• With: Neil Cavuto

    Don't look now, but we have our latest "gate."

    Now, I don't know where this "bridge-gate" swings, I do know that it won't be swinging long before another "gate" starts swinging.

    That's the thing about gates.

    Ever since Watergate, they just keep gating along.

    But at least Watergate made sense because Watergate was a real place.

    It was a scandal based on a break-in at the Watergate Complex in Washington, D.C.

    All these other gates?

    Watergate-wannabe-gates.

    And I say it's got to stop. If for no other reason, than a lot of these "gates" exactly roll off the tongue.

    Even when they kind of make sense.

    Like Iran-gate, when the media was looking into the Reagan administration selling weapons to Iran then diverting the proceeds to contra rebels in Nicaragua.

    Or Monicagate, when it was exploring Monica Lewinsky.

    And her relationship with a certain U.S. president.

    Then there was Memogate when the media was actually covering the media.

    And the scandal over a forged memo about George W. Bush's military record that ultimately cost Dan Rather his job.

    But sometimes these gates get silly.

    Like "Horse-gate" involving last year's meat scare in which horse meat was found in some frozen meat products.

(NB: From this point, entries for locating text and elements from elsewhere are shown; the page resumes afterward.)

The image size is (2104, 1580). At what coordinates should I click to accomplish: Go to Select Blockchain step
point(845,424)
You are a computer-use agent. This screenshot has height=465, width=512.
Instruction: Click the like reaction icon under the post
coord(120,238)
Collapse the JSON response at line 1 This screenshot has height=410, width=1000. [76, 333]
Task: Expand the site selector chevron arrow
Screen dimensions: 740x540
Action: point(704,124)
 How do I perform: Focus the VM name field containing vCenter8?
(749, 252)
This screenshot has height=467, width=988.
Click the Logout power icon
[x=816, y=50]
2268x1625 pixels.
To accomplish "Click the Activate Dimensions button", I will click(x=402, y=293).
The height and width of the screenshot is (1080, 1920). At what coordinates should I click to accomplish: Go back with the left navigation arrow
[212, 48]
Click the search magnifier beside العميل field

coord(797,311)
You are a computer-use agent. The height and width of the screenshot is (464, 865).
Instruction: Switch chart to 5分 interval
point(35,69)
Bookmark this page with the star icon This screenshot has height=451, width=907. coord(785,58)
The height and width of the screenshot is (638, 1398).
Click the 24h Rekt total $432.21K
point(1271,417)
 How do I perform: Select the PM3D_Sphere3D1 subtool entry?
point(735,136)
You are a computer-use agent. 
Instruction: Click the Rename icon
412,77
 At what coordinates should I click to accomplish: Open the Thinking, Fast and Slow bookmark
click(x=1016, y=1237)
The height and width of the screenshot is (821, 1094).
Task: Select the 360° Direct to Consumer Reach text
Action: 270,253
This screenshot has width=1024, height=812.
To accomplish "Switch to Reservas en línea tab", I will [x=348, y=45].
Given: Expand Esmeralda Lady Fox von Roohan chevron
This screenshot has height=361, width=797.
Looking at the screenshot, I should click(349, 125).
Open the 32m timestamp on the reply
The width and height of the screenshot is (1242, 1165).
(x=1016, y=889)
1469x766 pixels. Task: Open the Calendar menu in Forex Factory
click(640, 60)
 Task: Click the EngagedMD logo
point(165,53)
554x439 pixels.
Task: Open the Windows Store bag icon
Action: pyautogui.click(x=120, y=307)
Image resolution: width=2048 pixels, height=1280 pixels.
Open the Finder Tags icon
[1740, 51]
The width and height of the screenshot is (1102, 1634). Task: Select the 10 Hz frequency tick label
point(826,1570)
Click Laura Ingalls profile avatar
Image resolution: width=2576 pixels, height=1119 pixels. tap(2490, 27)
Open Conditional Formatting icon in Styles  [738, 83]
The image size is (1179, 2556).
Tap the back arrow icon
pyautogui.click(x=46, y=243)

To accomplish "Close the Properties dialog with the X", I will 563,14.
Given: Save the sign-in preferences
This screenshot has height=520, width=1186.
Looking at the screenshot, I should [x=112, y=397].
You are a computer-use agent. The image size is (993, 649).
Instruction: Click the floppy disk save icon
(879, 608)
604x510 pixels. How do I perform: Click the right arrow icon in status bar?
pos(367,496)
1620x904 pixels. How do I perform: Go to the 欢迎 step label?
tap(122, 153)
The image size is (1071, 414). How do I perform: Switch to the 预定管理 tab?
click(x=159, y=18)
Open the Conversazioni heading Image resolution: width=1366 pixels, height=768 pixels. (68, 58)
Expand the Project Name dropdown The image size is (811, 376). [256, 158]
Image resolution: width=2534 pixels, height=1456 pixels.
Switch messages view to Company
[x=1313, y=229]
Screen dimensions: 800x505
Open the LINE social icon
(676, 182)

    Or "selfie-gate", last month's fixation over President Obama's famous selfie at Nelson Mandela's funeral.

    Or "porn-gate" when the media was looking into charges SEC investigators were too busy looking at porn to bother looking at this guy Bernie Madoff.

    And don't even get me started on all these foreign gates.

    South Africa had its Muldergate, but at least that one was named after a very real defense minister Connie Mulder, charged with diverting funds.

    Or Canada's "Pastagate," perhaps one of the dumbest gates of all gate-dom. The Montreal government cracking down on an Italian restaurant for using words that didn't comply with Quebec's language laws. What were those words--calamari and pasta.

    I kid you not.

    Talk about cooking up a gate.

    How about we close all of these gates?

    Not the scandals. The gates to which we attach these scandals.

    We instantly trivialize them when we do that. It's like "soap-opera-izing" them, throwing the same stupid suffix on all of them failing to distinguish them. And then I think we in the media fail to distinguish ourselves.

    We can do better.

    Because there's a big difference between a governor's staff creating a traffic jam.

    And Richard Nixon creating something that resembles a constitutional jam.

    I say, open up the investigations.

    And shut down the gates.

    And let us only show the facts that swing from there.